As of the 2020 United States census, there were 2,082 people, 478 households, and 352 families residing in the CDP.

===2000 census===
As of the census of 2000, 2,562 people, 771 households, and 616 families resided in the CDP. The population density was 961.4 PD/sqmi. There were 921 housing units at an average density of 345.6 /sqmi. The racial makeup of the CDP was 53.08% White, 6.28% African American, 0.66% Native American, 0.08% Asian, 0.20% Pacific Islander, 36.46% from other races, and 3.24% from two or more races. Hispanics or Latinos of any race were 67.56% of the population.

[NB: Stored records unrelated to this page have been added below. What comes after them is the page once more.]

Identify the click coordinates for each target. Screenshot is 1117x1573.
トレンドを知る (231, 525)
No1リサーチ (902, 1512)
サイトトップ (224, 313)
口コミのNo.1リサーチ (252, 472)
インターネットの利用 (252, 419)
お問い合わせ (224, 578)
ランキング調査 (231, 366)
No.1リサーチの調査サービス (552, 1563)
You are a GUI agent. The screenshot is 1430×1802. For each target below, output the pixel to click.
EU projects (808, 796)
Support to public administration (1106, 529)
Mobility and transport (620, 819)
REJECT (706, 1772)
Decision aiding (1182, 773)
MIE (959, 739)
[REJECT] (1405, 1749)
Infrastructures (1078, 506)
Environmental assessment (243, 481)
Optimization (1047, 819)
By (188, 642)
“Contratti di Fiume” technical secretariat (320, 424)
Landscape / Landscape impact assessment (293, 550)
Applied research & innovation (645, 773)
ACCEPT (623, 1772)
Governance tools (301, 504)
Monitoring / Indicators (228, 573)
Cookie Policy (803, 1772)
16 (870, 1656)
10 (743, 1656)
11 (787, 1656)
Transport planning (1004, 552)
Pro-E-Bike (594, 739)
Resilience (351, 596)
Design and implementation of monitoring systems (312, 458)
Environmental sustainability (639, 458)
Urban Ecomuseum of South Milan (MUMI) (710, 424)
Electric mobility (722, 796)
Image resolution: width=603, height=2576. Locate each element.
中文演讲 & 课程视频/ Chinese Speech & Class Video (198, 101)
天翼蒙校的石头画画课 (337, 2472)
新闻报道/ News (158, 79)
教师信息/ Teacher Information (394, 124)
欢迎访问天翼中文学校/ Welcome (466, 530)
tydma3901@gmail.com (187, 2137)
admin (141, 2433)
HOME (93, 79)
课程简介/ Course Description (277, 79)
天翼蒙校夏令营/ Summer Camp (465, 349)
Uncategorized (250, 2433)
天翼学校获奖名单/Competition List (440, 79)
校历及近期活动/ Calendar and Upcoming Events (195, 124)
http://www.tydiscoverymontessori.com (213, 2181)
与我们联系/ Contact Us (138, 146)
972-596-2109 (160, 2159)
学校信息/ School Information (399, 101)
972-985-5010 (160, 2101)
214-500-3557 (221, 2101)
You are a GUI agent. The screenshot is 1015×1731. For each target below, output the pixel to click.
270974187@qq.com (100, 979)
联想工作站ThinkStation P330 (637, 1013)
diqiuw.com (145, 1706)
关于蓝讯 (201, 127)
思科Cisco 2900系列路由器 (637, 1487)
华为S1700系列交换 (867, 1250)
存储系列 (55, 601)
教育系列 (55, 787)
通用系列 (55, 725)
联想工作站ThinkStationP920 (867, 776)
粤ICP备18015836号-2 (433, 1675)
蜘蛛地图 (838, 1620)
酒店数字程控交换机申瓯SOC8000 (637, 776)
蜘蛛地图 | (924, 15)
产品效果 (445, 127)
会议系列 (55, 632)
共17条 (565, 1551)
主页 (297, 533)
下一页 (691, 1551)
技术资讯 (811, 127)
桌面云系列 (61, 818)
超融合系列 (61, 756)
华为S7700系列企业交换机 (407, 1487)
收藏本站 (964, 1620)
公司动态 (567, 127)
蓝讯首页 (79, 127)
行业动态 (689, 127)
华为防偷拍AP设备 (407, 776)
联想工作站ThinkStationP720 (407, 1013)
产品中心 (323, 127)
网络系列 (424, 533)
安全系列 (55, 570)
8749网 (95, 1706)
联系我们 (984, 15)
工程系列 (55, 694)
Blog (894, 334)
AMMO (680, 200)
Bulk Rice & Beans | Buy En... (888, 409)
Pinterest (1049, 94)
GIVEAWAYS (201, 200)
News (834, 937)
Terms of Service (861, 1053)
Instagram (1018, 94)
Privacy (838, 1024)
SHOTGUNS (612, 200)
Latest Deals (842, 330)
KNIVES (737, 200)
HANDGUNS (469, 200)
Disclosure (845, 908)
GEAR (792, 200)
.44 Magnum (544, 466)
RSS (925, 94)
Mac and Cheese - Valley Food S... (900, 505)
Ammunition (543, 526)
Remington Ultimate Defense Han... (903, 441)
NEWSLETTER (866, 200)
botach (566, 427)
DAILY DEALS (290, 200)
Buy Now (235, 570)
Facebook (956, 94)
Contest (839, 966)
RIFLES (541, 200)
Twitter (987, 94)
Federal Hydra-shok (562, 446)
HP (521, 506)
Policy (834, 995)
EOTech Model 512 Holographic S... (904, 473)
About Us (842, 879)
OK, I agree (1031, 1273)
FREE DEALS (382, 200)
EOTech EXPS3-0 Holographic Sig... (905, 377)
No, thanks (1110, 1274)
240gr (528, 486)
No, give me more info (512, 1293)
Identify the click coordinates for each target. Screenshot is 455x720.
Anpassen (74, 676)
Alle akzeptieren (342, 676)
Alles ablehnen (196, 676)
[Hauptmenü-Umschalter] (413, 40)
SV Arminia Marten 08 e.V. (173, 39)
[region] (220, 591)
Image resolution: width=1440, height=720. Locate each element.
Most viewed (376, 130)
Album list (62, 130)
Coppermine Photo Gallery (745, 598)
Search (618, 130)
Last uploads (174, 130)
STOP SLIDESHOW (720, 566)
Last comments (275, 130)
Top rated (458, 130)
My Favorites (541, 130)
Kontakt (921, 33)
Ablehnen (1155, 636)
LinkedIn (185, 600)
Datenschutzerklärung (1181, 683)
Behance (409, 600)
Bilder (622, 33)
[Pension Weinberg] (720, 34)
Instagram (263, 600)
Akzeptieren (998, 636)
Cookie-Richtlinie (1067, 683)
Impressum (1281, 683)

Of the 771 households, 46.6% had children under the age of 18 living with them, 62.8% were married couples living together, 11.4% had a female householder with no husband present, and 20.1% were not families. About 17.4% of all households were made up of individuals, and 6.9% had someone living alone who was 65 years of age or older. The average household size was 3.32 and the average family size was 3.77.

In the CDP, the population was distributed as 37.1% under the age of 18, 10.5% from 18 to 24, 27.2% from 25 to 44, 16.4% from 45 to 64, and 8.9% who were 65 years of age or older. The median age was 27 years. For every 100 females, there were 96.2 males. For every 100 females age 18 and over, there were 92.4 males.

The median income for a household in the CDP was $30,167, and for a family was $34,398. Males had a median income of $36,318 versus $18,500 for females. The per capita income for the CDP was $10,332. About 16.2% of families and 20.4% of the population were below the poverty line, including 19.8% of those under age 18 and 12.8% of those age 65 or over.

==Notable people==

Gale Storm, singer and actress, whose career was chiefly in the 1940s and 1950s.

==Education==
Bloomington is served by the Bloomington Independent School District.

All of the county is in the service area of Victoria College.